Collected data entries
Segment Open

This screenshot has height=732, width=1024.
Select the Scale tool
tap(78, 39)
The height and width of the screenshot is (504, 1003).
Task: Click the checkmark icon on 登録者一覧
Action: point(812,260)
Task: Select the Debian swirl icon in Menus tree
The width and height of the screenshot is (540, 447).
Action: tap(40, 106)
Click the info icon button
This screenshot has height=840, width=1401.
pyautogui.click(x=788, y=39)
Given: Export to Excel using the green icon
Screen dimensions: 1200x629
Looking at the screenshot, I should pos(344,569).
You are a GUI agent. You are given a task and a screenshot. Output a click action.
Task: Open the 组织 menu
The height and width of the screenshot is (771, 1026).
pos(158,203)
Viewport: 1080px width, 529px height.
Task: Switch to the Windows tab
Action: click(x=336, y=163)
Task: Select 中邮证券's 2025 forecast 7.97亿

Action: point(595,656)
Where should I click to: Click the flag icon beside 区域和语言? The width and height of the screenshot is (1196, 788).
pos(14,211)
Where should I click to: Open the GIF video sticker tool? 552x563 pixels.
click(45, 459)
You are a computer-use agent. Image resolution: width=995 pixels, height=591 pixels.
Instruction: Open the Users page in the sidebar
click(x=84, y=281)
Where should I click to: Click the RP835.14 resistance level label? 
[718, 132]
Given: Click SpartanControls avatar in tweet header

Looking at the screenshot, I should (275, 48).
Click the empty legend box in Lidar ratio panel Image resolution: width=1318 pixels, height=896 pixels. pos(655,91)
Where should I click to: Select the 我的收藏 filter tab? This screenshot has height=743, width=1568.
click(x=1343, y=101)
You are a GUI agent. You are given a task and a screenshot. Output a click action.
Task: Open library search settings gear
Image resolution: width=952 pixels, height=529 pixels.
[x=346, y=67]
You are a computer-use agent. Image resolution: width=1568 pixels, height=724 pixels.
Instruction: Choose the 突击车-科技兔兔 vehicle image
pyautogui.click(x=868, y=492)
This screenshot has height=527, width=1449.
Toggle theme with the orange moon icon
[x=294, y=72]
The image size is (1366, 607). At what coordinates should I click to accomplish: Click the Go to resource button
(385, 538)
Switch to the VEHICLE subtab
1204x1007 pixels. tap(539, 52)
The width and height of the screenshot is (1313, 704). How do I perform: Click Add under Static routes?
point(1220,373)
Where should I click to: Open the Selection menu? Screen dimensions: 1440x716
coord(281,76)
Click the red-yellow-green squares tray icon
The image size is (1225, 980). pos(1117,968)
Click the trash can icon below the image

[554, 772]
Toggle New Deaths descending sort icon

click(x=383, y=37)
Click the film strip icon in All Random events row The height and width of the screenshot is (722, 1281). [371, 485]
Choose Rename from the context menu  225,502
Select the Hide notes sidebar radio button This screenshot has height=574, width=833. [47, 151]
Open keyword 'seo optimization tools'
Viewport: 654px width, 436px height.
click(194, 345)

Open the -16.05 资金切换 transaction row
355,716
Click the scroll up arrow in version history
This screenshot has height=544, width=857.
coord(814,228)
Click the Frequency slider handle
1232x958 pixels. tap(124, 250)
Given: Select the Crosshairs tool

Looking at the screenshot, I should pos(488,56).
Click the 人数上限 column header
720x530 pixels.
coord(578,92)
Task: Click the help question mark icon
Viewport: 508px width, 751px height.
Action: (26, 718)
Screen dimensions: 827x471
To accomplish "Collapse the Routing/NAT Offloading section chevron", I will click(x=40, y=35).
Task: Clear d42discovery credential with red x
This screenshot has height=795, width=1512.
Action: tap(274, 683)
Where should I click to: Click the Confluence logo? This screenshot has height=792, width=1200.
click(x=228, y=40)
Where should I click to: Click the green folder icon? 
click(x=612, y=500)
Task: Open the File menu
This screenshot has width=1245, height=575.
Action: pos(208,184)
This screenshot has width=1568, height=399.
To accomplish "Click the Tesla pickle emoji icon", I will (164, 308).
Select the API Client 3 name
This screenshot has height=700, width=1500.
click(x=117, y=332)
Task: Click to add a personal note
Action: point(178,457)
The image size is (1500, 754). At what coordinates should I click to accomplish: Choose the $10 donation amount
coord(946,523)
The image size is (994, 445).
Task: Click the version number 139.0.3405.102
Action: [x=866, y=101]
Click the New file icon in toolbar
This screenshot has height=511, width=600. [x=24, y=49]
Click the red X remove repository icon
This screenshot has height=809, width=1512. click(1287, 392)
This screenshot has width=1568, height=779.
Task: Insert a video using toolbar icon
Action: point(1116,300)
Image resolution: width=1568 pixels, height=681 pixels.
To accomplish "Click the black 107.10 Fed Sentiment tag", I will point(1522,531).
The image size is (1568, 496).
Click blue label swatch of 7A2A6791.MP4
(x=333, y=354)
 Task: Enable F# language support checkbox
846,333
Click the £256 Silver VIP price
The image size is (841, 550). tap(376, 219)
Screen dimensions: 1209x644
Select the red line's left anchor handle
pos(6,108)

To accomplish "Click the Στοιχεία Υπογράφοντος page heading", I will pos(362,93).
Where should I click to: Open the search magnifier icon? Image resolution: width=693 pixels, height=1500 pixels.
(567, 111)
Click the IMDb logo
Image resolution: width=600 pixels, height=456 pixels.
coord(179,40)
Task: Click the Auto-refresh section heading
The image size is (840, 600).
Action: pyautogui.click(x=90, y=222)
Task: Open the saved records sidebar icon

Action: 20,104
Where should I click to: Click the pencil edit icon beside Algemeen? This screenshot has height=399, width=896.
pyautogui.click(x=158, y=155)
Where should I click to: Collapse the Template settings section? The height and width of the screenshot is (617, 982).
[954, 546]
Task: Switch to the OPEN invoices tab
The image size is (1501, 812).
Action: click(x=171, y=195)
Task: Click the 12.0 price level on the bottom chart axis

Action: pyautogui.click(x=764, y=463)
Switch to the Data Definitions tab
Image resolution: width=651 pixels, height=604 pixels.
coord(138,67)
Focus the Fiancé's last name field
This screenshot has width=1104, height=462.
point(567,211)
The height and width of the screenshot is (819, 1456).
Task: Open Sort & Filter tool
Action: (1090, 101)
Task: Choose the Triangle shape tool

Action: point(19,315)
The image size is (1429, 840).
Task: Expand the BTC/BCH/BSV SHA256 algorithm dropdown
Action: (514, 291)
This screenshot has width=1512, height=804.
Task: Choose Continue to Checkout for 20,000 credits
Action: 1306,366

Segment Closed

▸ **TASK TO CARRY OUT**: Write out every entry again, exactly as it appears.

▸ **WORKED SOLUTION**:
This screenshot has height=732, width=1024.
Select the Scale tool
tap(78, 39)
The height and width of the screenshot is (504, 1003).
Task: Click the checkmark icon on 登録者一覧
Action: point(812,260)
Task: Select the Debian swirl icon in Menus tree
The width and height of the screenshot is (540, 447).
Action: tap(40, 106)
Click the info icon button
This screenshot has height=840, width=1401.
pyautogui.click(x=788, y=39)
Given: Export to Excel using the green icon
Screen dimensions: 1200x629
Looking at the screenshot, I should pos(344,569).
You are a GUI agent. You are given a task and a screenshot. Output a click action.
Task: Open the 组织 menu
The height and width of the screenshot is (771, 1026).
pos(158,203)
Viewport: 1080px width, 529px height.
Task: Switch to the Windows tab
Action: click(x=336, y=163)
Task: Select 中邮证券's 2025 forecast 7.97亿

Action: point(595,656)
Where should I click to: Click the flag icon beside 区域和语言? The width and height of the screenshot is (1196, 788).
pos(14,211)
Where should I click to: Open the GIF video sticker tool? 552x563 pixels.
click(45, 459)
You are a computer-use agent. Image resolution: width=995 pixels, height=591 pixels.
Instruction: Open the Users page in the sidebar
click(x=84, y=281)
Where should I click to: Click the RP835.14 resistance level label? 
[718, 132]
Given: Click SpartanControls avatar in tweet header

Looking at the screenshot, I should (275, 48).
Click the empty legend box in Lidar ratio panel Image resolution: width=1318 pixels, height=896 pixels. pos(655,91)
Where should I click to: Select the 我的收藏 filter tab? This screenshot has height=743, width=1568.
click(x=1343, y=101)
You are a GUI agent. You are given a task and a screenshot. Output a click action.
Task: Open library search settings gear
Image resolution: width=952 pixels, height=529 pixels.
[x=346, y=67]
You are a computer-use agent. Image resolution: width=1568 pixels, height=724 pixels.
Instruction: Choose the 突击车-科技兔兔 vehicle image
pyautogui.click(x=868, y=492)
This screenshot has height=527, width=1449.
Toggle theme with the orange moon icon
[x=294, y=72]
The image size is (1366, 607). At what coordinates should I click to accomplish: Click the Go to resource button
(385, 538)
Switch to the VEHICLE subtab
1204x1007 pixels. tap(539, 52)
The width and height of the screenshot is (1313, 704). How do I perform: Click Add under Static routes?
point(1220,373)
Where should I click to: Open the Selection menu? Screen dimensions: 1440x716
coord(281,76)
Click the red-yellow-green squares tray icon
The image size is (1225, 980). pos(1117,968)
Click the trash can icon below the image

[554, 772]
Toggle New Deaths descending sort icon

click(x=383, y=37)
Click the film strip icon in All Random events row The height and width of the screenshot is (722, 1281). [371, 485]
Choose Rename from the context menu  225,502
Select the Hide notes sidebar radio button This screenshot has height=574, width=833. [47, 151]
Open keyword 'seo optimization tools'
Viewport: 654px width, 436px height.
click(194, 345)

Open the -16.05 资金切换 transaction row
355,716
Click the scroll up arrow in version history
This screenshot has height=544, width=857.
coord(814,228)
Click the Frequency slider handle
1232x958 pixels. tap(124, 250)
Given: Select the Crosshairs tool

Looking at the screenshot, I should pos(488,56).
Click the 人数上限 column header
720x530 pixels.
coord(578,92)
Task: Click the help question mark icon
Viewport: 508px width, 751px height.
Action: (26, 718)
Screen dimensions: 827x471
To accomplish "Collapse the Routing/NAT Offloading section chevron", I will click(x=40, y=35).
Task: Clear d42discovery credential with red x
This screenshot has height=795, width=1512.
Action: tap(274, 683)
Where should I click to: Click the Confluence logo? This screenshot has height=792, width=1200.
click(x=228, y=40)
Where should I click to: Click the green folder icon? 
click(x=612, y=500)
Task: Open the File menu
This screenshot has width=1245, height=575.
Action: pos(208,184)
This screenshot has width=1568, height=399.
To accomplish "Click the Tesla pickle emoji icon", I will (164, 308).
Select the API Client 3 name
This screenshot has height=700, width=1500.
click(x=117, y=332)
Task: Click to add a personal note
Action: point(178,457)
The image size is (1500, 754). At what coordinates should I click to accomplish: Choose the $10 donation amount
coord(946,523)
The image size is (994, 445).
Task: Click the version number 139.0.3405.102
Action: [x=866, y=101]
Click the New file icon in toolbar
This screenshot has height=511, width=600. [x=24, y=49]
Click the red X remove repository icon
This screenshot has height=809, width=1512. click(1287, 392)
This screenshot has width=1568, height=779.
Task: Insert a video using toolbar icon
Action: point(1116,300)
Image resolution: width=1568 pixels, height=681 pixels.
To accomplish "Click the black 107.10 Fed Sentiment tag", I will point(1522,531).
The image size is (1568, 496).
Click blue label swatch of 7A2A6791.MP4
(x=333, y=354)
 Task: Enable F# language support checkbox
846,333
Click the £256 Silver VIP price
The image size is (841, 550). tap(376, 219)
Screen dimensions: 1209x644
Select the red line's left anchor handle
pos(6,108)

To accomplish "Click the Στοιχεία Υπογράφοντος page heading", I will pos(362,93).
Where should I click to: Open the search magnifier icon? Image resolution: width=693 pixels, height=1500 pixels.
(567, 111)
Click the IMDb logo
Image resolution: width=600 pixels, height=456 pixels.
coord(179,40)
Task: Click the Auto-refresh section heading
The image size is (840, 600).
Action: pyautogui.click(x=90, y=222)
Task: Open the saved records sidebar icon

Action: 20,104
Where should I click to: Click the pencil edit icon beside Algemeen? This screenshot has height=399, width=896.
pyautogui.click(x=158, y=155)
Where should I click to: Collapse the Template settings section? The height and width of the screenshot is (617, 982).
[954, 546]
Task: Switch to the OPEN invoices tab
The image size is (1501, 812).
Action: click(x=171, y=195)
Task: Click the 12.0 price level on the bottom chart axis

Action: pyautogui.click(x=764, y=463)
Switch to the Data Definitions tab
Image resolution: width=651 pixels, height=604 pixels.
coord(138,67)
Focus the Fiancé's last name field
This screenshot has width=1104, height=462.
point(567,211)
The height and width of the screenshot is (819, 1456).
Task: Open Sort & Filter tool
Action: (1090, 101)
Task: Choose the Triangle shape tool

Action: point(19,315)
The image size is (1429, 840).
Task: Expand the BTC/BCH/BSV SHA256 algorithm dropdown
Action: (514, 291)
This screenshot has width=1512, height=804.
Task: Choose Continue to Checkout for 20,000 credits
Action: 1306,366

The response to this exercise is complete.